Feeding Angelus is hard work; it has involved devising the development of algorithms and doing machine learning so that the program can detect and match repeated names, even when one of them, for example, is lacking an accent. It's also crucial to reconcile the different disciplines and units making up the team, and to be able to appeal to authorities and prosecutors and have them join the technological effort to use Angelus as evidence in their criminal proceedings.

But on top of that, the work behind Angelus involves people devoting themselves almost daily to reading documents and records written by agents detailing atrocities: how they tortured, beat, raped and disappeared and what tools — or in particularly bloody cases, live animals — they used to commit violence.

Keep doing battle

The work has a real impact for victims and their families, particularly when they can get answers. But beyond that, Yankelevich said, the continued effort reinforces the notion that this type of violence is unacceptable and inadmissible, regardless of what motivated the actions of the agents.

“You feel that you are part of a movement toward a slightly more civilized society," the historian said.

Since Angelus was made from scratch and there is no intellectual property component, the group is planning to make public a version of the program's code later this year.

“We are legally in the possibility and of course in the desire that whoever this serves can use it,” said Yankelevich.  The hope is that it's used beyond Mexico too, and that people adjust it to their needs.
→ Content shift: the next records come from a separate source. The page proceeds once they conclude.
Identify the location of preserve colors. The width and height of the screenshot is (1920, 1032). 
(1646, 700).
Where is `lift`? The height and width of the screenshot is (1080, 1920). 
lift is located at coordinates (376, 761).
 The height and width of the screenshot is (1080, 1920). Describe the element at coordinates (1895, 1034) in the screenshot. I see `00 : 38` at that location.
Perhaps in this way, Angelus will be able to grow and improve, until it reaches a version where it not only puts together information on Mexico's earlier counterinsurgency and its forced disappearances, but also on those missing at the hands of current criminal groups that systematically abuse the inhabitants of towns disputed by Mexican cartels or migrants in transit from Central and South America.

In this way, Angelus will honor its name's inspiration: a painting by Paul Klee that shows the “angel of history,” a creature that knows that in order to build the future, one also needs to look at the past.